Monday, January 21, 2013

A Tale of Two Cities by Charles Dickens

Summary:
'Liberty, equality, fraternity, or death; -- the last, much the easiest to bestow, O Guillotine!'

After eighteen years as a political prisoner in the Bastille, the ageing Doctor Manette is finally released and reunited with his daughter in England. There the lives of two very different men, Charles Darnay, an exiled French aristocrat, and Sydney Carton, a disreputable but brilliant English lawyer, become enmeshed through their love for Lucie Manette. From the tranquil roads of London, they are drawn against their will to the vengeful, bloodstained streets of Paris at the height of the Reign of Terror, and they soon fall under the lethal shadow of La Guillotine.

This edition uses the text as it appeared in its serial publication in 1859 to convey the full scope of Dickens's vision, and includes the original illustrations by H. K. Browne ('Phiz'). Richard Maxwell's introduction discusses the intricate interweaving of epic drama with personal tragedy. (from GoodReads)

Review:
I finally finished A Tale of Two Cities! I've been "reading" it since the summer, meaning that I started it then and haven't touched it since. Luckily it was on GoodReads for free, which is pretty awesome.

It's hard for me to judge classics because we all know they are magnificent works of literature, but sometimes it's hard for modern readers to enjoy them. At least it is for me. When I have to actually work to read a book, it makes it less fun, which is really unfortunate. That being said, I did enjoy A Tale of Two Cities (how could I not?) but I will admit that it takes a certain amount of concentration to finish.

I wanted to read A Tale of Two Cities because I've never read any Charles Dickens (except abridged versions of A Christmas Carol, which doesn't count) and it's referenced a lot in The Infernal Devices trilogy by Cassandra Clare. I could definitely see the parallels, which is pretty cool, but also makes me worried for certain characters' well-being.

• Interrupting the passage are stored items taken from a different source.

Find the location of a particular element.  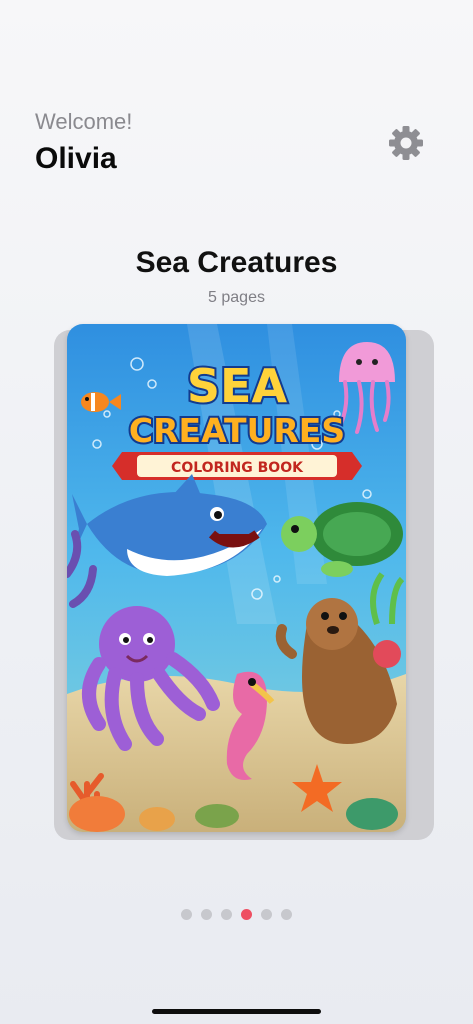

cover-banner-text: COLORING BOOK is located at coordinates (238, 468).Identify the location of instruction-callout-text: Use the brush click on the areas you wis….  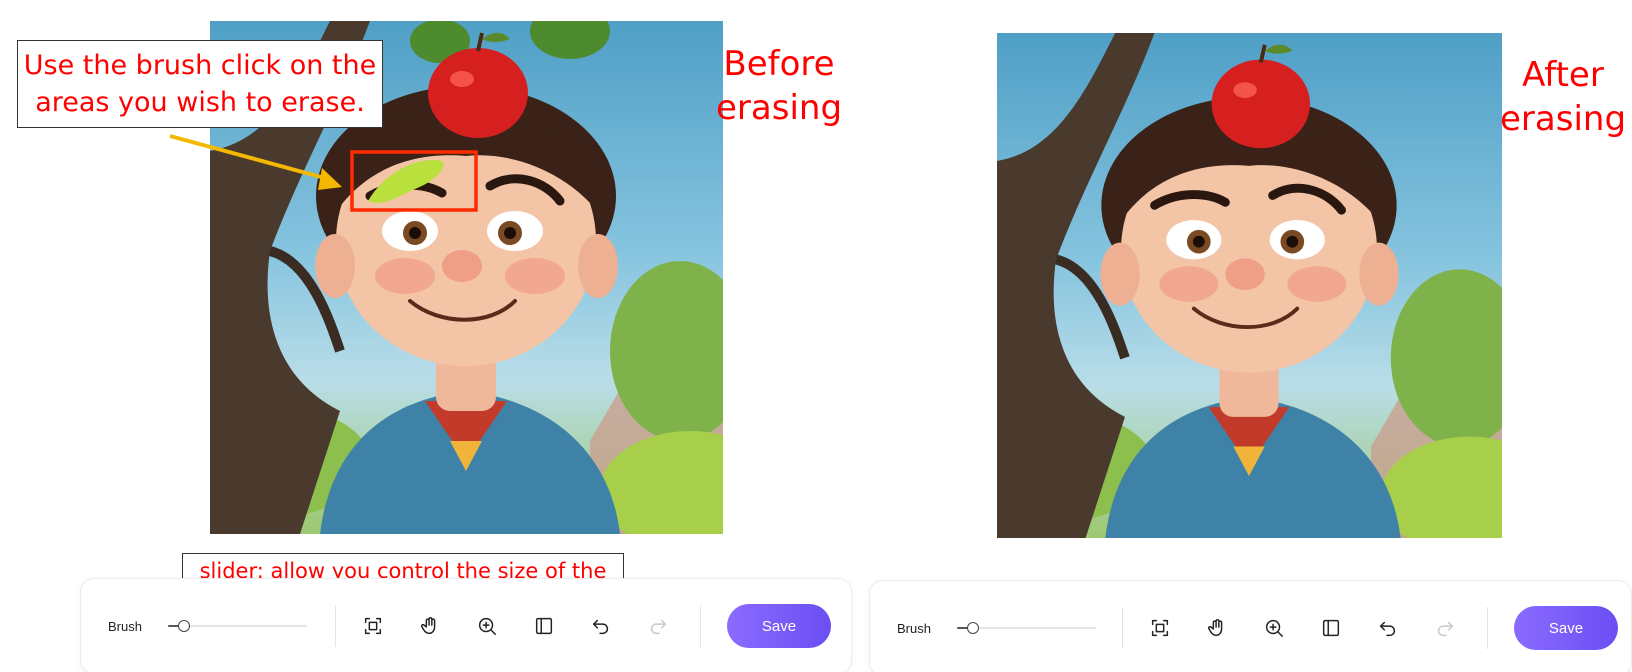
(200, 84).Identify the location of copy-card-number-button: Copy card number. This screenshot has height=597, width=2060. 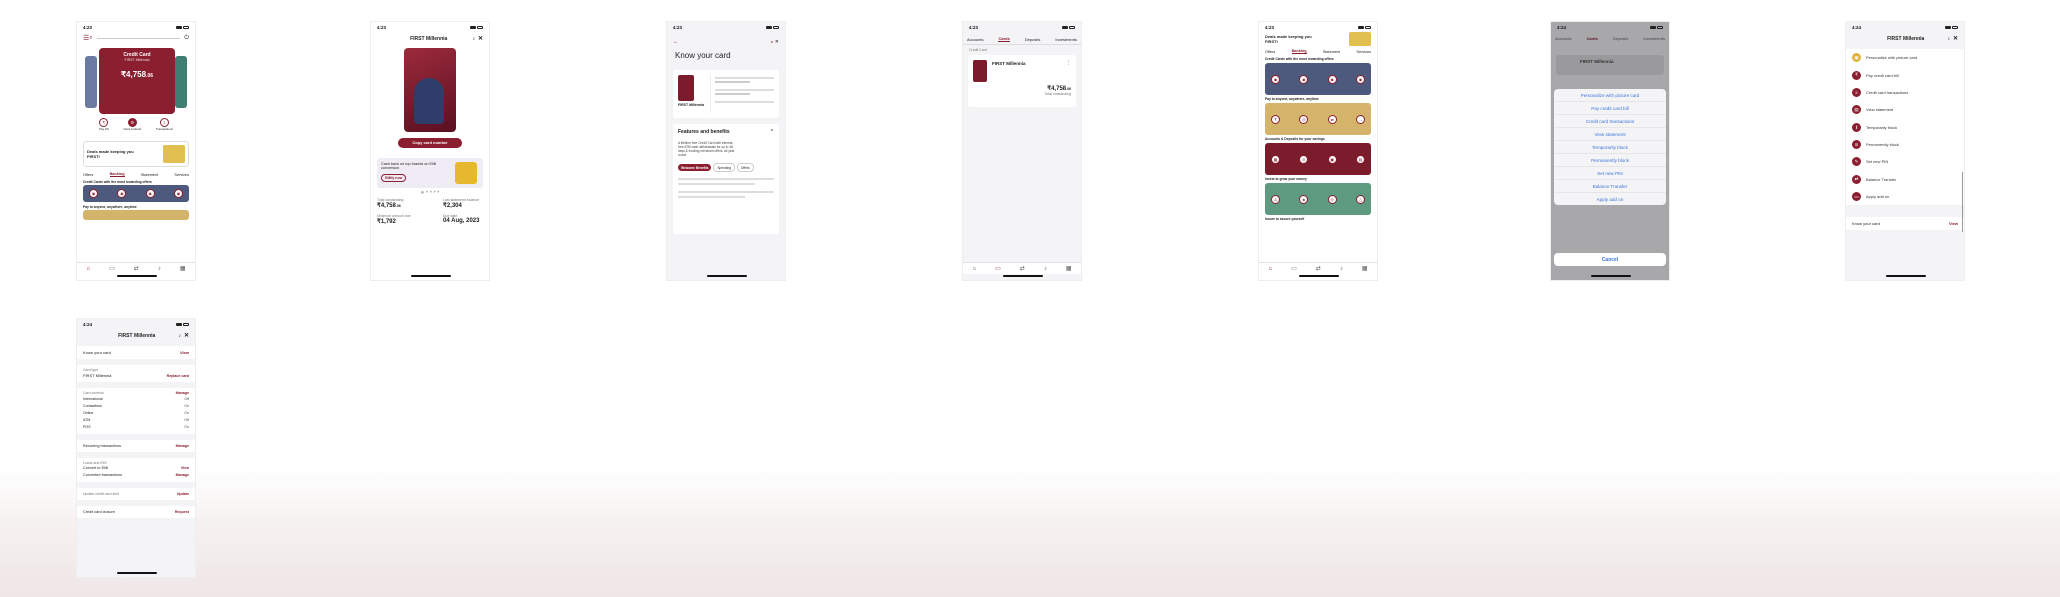
(430, 143).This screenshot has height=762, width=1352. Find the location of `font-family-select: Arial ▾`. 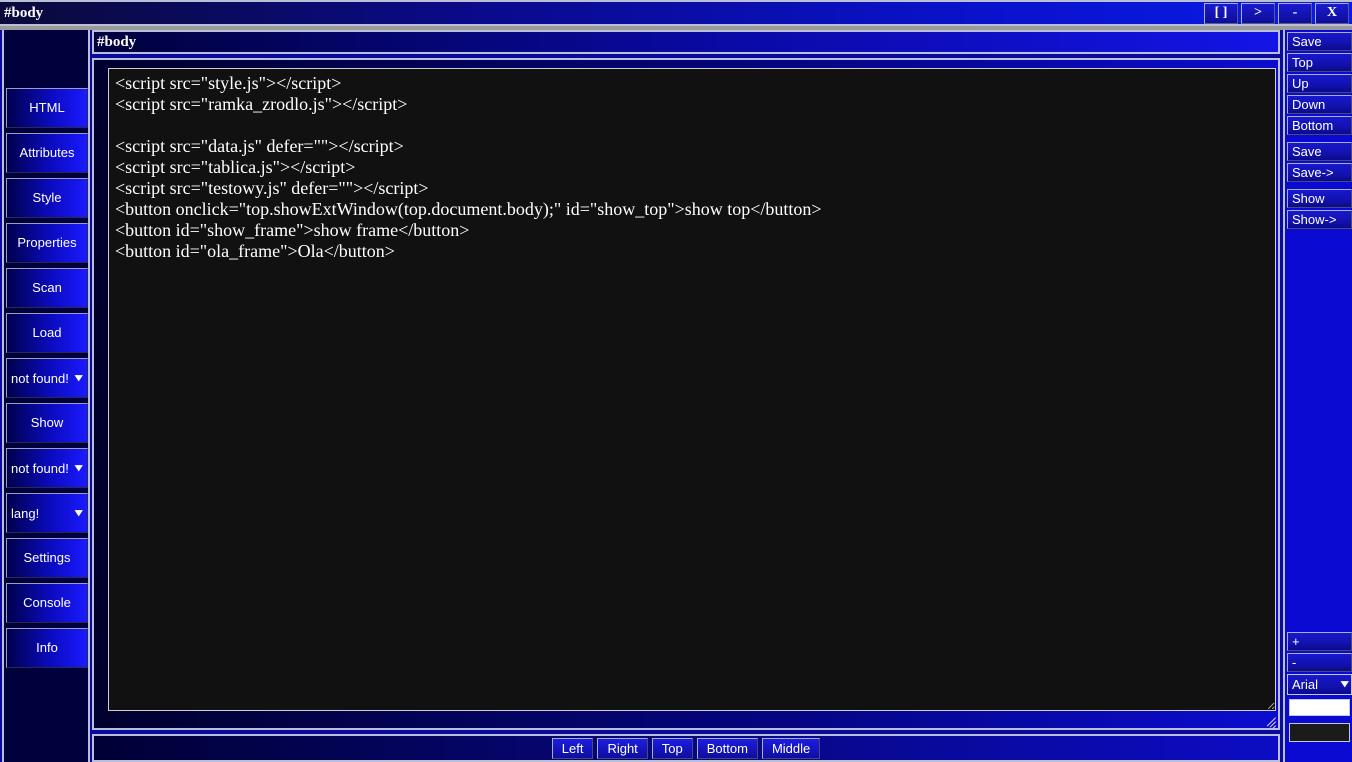

font-family-select: Arial ▾ is located at coordinates (1320, 684).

I love that this novel is set during the French Revolution, which is such a fascinating time period. I'm surprised more historical fiction isn't written about this era because there is so much potential. There was a lot of emphasis on the revolutionaries and the novel really showcased the "Reign of Terror" which the characters in A Tale of Two Cities fall prey to.

Ultimately, the ending of A Tale of Two Cities was what made the book for me, because I was so surprised  by the actions of Sydney Carton. His character gives new meaning to the term sacrifice because his love for Lucie meant that her happiness trumped all else, including his own. Charles Dickens wrote such a great character!

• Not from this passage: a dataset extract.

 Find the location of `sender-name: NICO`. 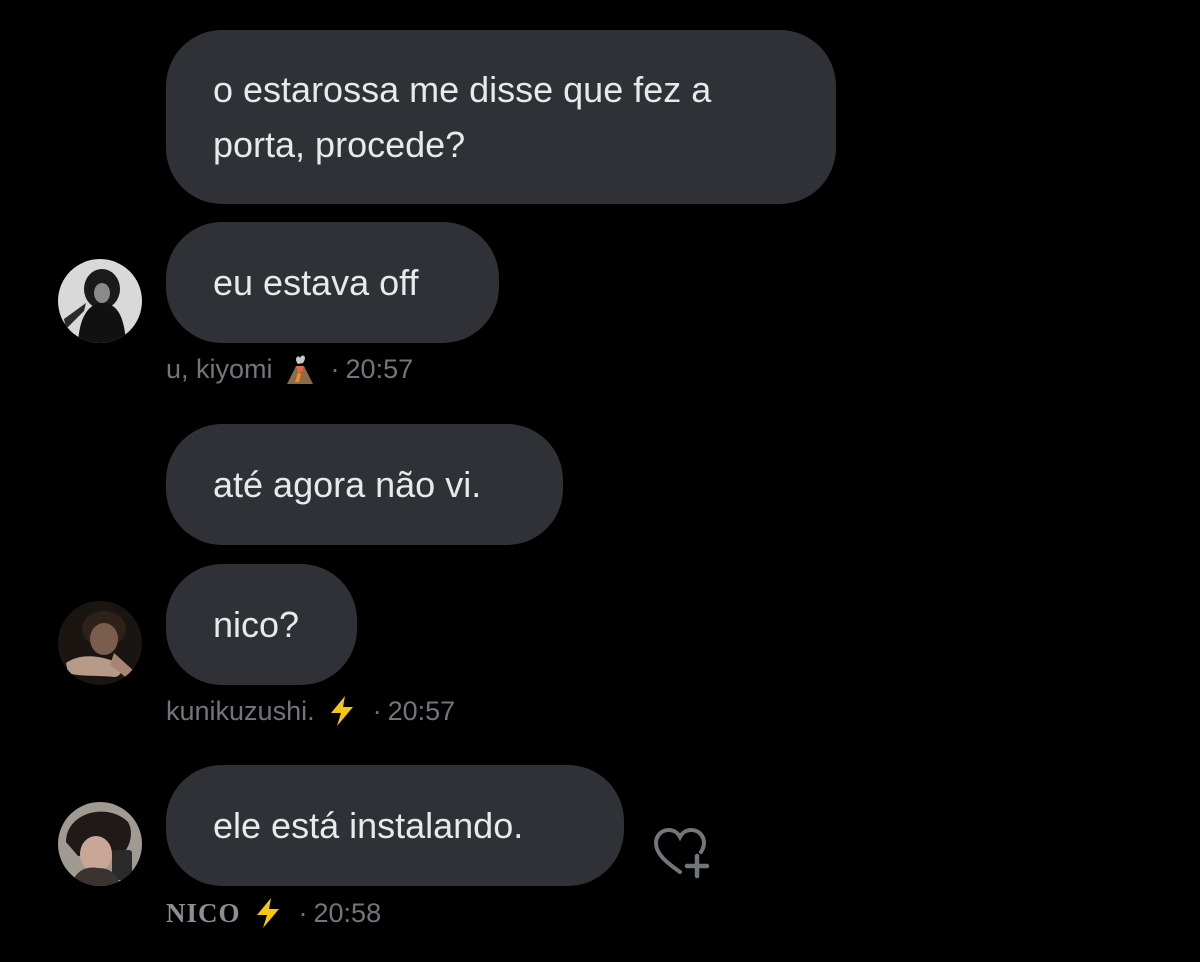

sender-name: NICO is located at coordinates (204, 914).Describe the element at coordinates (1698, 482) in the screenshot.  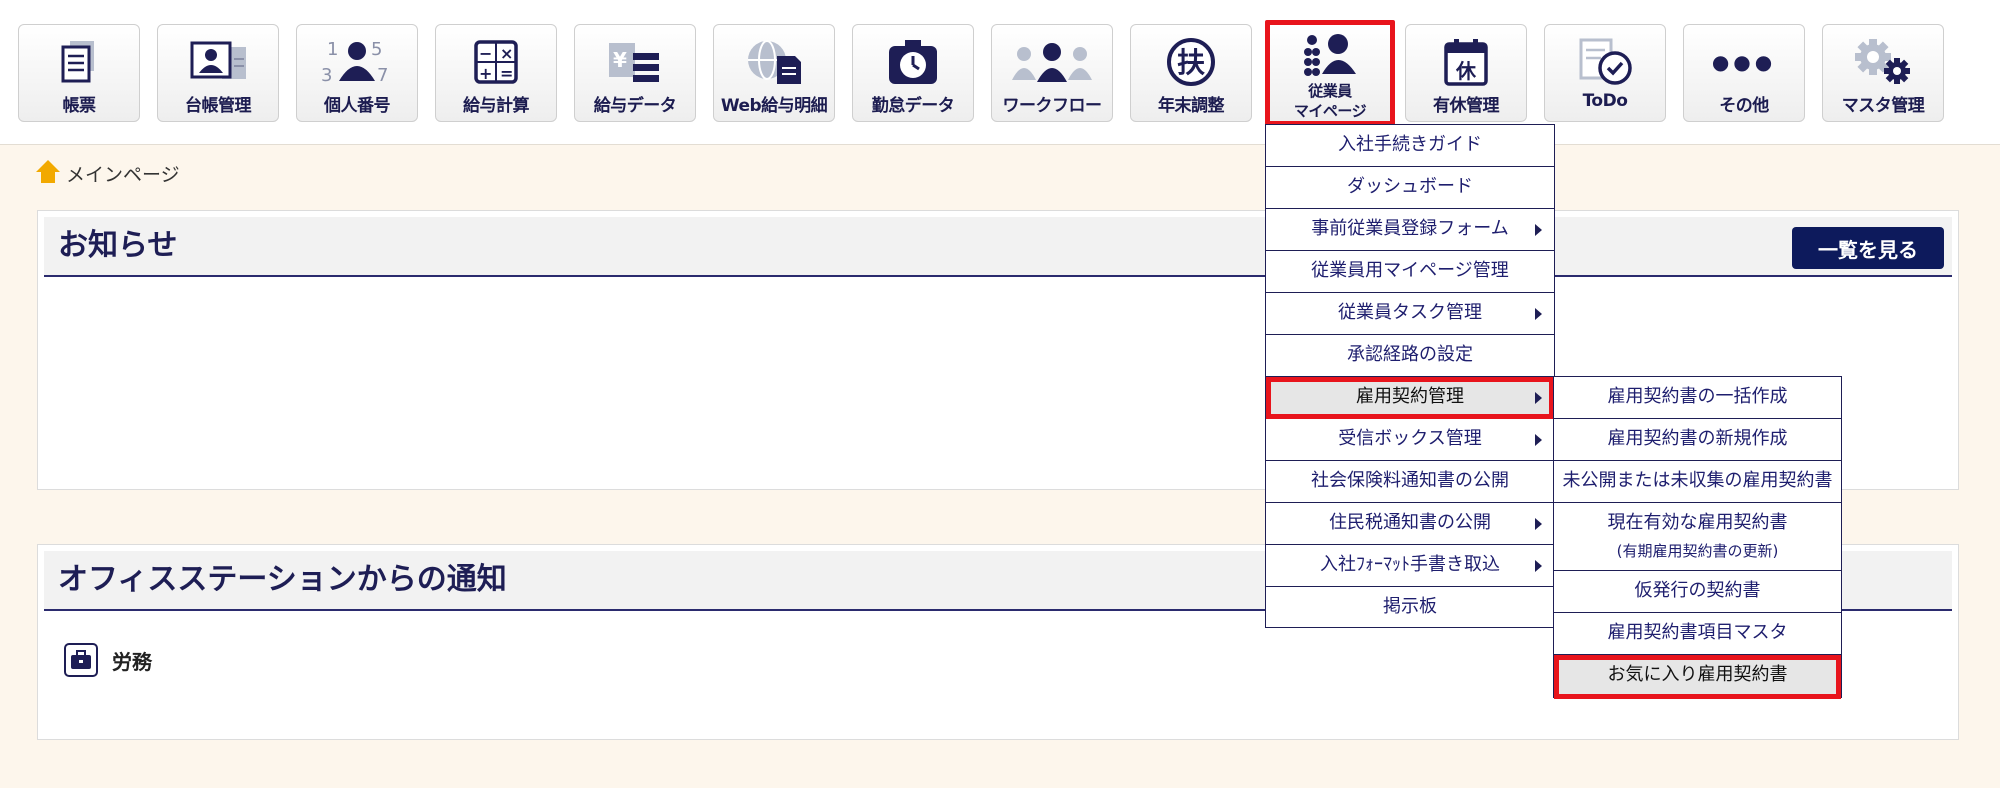
I see `submenu-item-unpublished: 未公開または未収集の雇用契約書` at that location.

So those are my thoughts on the classic A Tale of Two Cities. Obviously I'm not a literary scholar but I enjoyed the story as much as is possible when you have to really focus on the text. If you're interested in the themes found in this novel then give A Tale of Two Cities a chance! You can read it online on GoodReads, too!

Rating: 7 out of 10.
FTC: borrowed from the library, then read on GoodReads

1859/Penguin Classics/544 pages.

3 comments:

Briana said...

Ugh I also have trouble reading classics! It's terrible because I am a senior in college with an English Lit minor... I should be great at this stuff!

Stephanie Ingrid Sarah Kristan said...

Oh, there's quite a bit of literature set during the French Revolution, for precisely the reason you mention. Ripe with conflict, morality, emotion. Two other great ones: LES MISERABLES by Victor Hugo (but even more of a commitment than A TALE OF TWO CITIES) and THE SCARLET PIMPERNEL by Baron Orczy (a bit shorter, more humorous and romantic). We love them all, and are glad you stuck with Dickens.

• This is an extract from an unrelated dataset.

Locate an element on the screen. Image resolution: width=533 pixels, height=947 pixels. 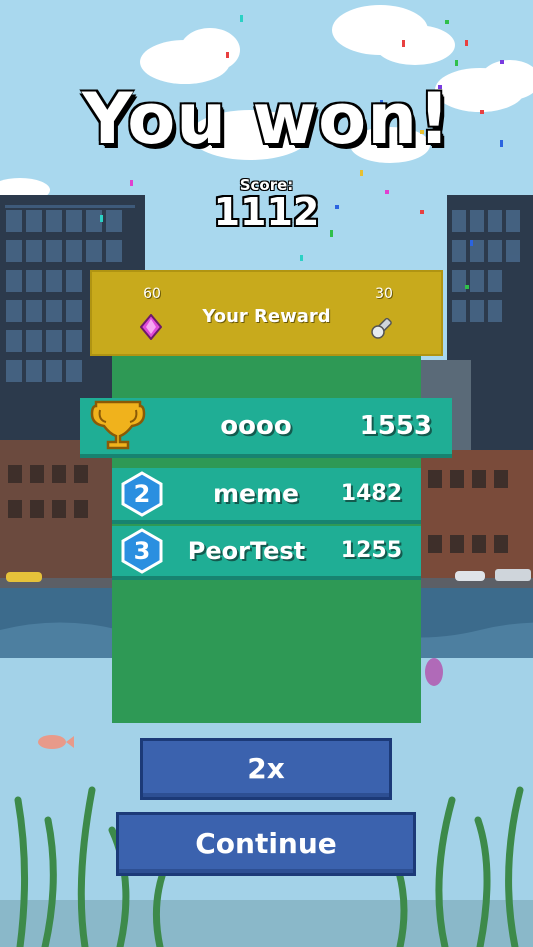
trophy-icon is located at coordinates (118, 425).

If you're looking for more by him, we recommend GREAT EXPECTATIONS.

Bookworm1858 said...

The thing I love about this book is that it has basically the best opening and closing lines of all time!

I would also second the recommendation for Great Expectations and add my own for Bleak House when you're ready to settle down with a long read (bonus: a character spontaneously combusts!)